### Exercise goal
Identify all lines in the data containing the string "menu". Copy them out.

### Extracted data
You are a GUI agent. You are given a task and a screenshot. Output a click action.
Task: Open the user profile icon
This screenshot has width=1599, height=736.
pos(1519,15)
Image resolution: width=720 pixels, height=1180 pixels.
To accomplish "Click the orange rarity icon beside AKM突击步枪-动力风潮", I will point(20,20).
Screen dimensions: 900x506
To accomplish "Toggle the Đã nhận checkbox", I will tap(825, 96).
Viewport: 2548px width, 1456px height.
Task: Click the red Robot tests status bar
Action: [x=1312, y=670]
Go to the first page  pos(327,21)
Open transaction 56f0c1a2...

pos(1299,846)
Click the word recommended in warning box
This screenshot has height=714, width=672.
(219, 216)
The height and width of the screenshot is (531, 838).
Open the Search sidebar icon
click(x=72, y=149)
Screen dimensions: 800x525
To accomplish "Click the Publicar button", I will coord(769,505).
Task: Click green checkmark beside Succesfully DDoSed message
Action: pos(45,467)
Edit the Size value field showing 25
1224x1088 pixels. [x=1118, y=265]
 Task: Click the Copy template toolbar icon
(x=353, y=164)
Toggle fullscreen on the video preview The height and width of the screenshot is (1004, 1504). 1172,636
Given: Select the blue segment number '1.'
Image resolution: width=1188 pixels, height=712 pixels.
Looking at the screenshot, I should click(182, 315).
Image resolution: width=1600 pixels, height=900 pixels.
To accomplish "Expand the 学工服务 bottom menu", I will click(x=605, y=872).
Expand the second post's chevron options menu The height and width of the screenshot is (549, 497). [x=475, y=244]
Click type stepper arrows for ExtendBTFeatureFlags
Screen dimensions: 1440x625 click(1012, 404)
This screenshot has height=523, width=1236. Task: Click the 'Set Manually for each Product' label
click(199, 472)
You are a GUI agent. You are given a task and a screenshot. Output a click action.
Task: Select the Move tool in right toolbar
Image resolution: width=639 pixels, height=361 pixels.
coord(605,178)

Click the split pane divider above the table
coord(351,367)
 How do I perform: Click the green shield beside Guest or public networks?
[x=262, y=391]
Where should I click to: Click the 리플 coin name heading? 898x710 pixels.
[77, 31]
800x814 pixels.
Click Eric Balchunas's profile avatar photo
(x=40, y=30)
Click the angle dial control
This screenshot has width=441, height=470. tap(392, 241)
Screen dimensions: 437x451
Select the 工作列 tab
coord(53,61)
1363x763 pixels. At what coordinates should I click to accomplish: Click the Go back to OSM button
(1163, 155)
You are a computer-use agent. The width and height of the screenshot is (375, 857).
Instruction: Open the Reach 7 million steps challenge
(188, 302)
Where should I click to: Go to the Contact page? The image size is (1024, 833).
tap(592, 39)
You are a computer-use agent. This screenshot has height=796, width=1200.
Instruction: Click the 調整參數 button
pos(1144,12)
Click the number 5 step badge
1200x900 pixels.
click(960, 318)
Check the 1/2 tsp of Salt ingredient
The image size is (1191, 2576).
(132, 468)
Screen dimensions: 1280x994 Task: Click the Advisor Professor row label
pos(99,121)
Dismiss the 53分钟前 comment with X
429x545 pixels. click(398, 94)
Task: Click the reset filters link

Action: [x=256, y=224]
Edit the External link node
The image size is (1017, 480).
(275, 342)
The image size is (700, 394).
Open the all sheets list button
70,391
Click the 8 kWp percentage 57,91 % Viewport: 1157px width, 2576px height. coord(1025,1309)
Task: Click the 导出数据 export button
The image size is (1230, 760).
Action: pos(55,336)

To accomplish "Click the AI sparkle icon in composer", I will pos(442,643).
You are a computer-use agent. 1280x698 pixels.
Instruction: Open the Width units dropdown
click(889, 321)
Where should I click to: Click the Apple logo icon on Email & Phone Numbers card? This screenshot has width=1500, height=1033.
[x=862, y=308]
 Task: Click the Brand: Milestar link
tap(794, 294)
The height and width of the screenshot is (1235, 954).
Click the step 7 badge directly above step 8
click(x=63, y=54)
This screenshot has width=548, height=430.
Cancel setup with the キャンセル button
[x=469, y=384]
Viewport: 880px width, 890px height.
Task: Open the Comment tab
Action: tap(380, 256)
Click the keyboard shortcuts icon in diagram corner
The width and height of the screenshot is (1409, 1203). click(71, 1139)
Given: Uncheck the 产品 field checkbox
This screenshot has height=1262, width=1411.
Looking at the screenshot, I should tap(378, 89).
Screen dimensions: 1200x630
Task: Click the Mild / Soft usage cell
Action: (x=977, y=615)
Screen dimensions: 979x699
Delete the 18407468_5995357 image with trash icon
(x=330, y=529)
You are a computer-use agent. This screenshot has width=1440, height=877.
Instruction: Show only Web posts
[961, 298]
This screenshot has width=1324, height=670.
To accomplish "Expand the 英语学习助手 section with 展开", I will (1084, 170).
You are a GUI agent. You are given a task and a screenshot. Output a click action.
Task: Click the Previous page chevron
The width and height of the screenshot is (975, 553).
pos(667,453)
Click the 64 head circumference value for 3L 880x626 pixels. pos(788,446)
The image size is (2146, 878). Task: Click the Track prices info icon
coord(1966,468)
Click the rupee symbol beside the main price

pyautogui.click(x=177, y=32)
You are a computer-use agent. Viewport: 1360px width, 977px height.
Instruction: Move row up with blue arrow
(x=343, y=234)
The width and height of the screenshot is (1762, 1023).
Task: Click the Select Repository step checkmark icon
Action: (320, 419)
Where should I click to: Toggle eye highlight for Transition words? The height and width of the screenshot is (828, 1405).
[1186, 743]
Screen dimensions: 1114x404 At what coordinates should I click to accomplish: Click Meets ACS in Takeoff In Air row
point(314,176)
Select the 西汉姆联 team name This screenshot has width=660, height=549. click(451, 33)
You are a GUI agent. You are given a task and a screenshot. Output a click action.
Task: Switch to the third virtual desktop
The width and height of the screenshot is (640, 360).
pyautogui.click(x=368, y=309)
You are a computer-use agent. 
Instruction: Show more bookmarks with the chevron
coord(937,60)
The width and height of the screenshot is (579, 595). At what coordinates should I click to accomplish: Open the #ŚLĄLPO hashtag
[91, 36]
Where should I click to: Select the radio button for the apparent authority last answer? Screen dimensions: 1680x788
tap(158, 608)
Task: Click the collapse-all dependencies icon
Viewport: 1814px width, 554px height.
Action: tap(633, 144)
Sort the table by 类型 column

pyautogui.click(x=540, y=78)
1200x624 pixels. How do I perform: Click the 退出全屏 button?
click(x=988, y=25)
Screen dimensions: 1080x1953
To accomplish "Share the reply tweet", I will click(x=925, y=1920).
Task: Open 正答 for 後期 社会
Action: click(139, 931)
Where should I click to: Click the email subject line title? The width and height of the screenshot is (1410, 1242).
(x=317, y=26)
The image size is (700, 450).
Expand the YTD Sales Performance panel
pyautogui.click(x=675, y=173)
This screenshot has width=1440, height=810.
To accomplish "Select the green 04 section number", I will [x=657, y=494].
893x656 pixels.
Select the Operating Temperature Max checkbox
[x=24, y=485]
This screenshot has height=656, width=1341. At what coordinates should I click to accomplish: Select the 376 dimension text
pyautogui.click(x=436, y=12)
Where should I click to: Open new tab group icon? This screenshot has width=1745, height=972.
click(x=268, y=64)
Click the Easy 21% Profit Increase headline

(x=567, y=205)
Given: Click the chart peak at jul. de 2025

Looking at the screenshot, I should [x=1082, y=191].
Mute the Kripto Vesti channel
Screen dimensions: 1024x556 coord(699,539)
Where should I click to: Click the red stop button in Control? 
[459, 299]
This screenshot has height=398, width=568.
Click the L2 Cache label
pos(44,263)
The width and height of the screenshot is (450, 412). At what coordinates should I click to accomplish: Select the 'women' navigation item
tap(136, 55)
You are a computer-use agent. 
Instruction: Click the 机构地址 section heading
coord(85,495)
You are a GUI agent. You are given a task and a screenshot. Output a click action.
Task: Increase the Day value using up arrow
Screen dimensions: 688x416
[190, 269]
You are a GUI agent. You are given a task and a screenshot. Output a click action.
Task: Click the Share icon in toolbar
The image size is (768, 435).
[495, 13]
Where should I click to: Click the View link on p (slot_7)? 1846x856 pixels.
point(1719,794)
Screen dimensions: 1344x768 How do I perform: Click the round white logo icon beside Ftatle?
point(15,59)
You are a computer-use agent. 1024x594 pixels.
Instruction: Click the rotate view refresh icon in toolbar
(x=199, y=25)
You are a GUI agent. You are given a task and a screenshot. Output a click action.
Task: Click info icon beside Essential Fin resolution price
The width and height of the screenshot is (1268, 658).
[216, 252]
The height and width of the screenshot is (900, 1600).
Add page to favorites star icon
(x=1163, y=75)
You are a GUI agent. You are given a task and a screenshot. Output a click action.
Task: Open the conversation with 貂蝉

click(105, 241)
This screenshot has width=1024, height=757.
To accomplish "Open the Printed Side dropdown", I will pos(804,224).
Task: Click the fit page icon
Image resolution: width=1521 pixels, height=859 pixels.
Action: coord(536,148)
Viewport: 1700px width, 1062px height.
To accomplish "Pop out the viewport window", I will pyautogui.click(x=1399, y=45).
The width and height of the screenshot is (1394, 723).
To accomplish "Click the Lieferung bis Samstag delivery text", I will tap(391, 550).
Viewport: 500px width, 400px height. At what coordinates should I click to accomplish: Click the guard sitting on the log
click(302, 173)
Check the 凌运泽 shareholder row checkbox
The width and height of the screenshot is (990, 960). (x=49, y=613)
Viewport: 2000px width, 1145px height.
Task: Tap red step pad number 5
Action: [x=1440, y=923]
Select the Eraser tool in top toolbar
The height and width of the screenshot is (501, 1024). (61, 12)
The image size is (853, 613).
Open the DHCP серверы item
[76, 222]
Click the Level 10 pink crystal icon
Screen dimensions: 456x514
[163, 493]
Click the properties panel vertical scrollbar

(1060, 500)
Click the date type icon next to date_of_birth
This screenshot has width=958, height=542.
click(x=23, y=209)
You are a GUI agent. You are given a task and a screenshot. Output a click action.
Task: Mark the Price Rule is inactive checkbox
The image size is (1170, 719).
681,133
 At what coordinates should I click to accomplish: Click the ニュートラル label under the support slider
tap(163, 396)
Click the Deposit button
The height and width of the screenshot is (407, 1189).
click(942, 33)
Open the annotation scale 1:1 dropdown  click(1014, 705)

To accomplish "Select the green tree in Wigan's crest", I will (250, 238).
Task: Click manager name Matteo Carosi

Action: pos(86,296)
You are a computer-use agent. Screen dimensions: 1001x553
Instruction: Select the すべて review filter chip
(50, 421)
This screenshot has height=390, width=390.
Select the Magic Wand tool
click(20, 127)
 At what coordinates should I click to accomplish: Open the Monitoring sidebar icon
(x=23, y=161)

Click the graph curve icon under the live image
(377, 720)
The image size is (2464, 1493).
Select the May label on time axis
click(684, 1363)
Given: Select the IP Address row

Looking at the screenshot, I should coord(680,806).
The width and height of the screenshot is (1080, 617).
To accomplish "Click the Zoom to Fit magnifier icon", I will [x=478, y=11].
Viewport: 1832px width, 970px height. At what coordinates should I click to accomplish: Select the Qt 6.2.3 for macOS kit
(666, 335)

### The completed task
To accomplish "Expand the 学工服务 bottom menu", I will click(x=605, y=872).
Expand the second post's chevron options menu The height and width of the screenshot is (549, 497). [x=475, y=244]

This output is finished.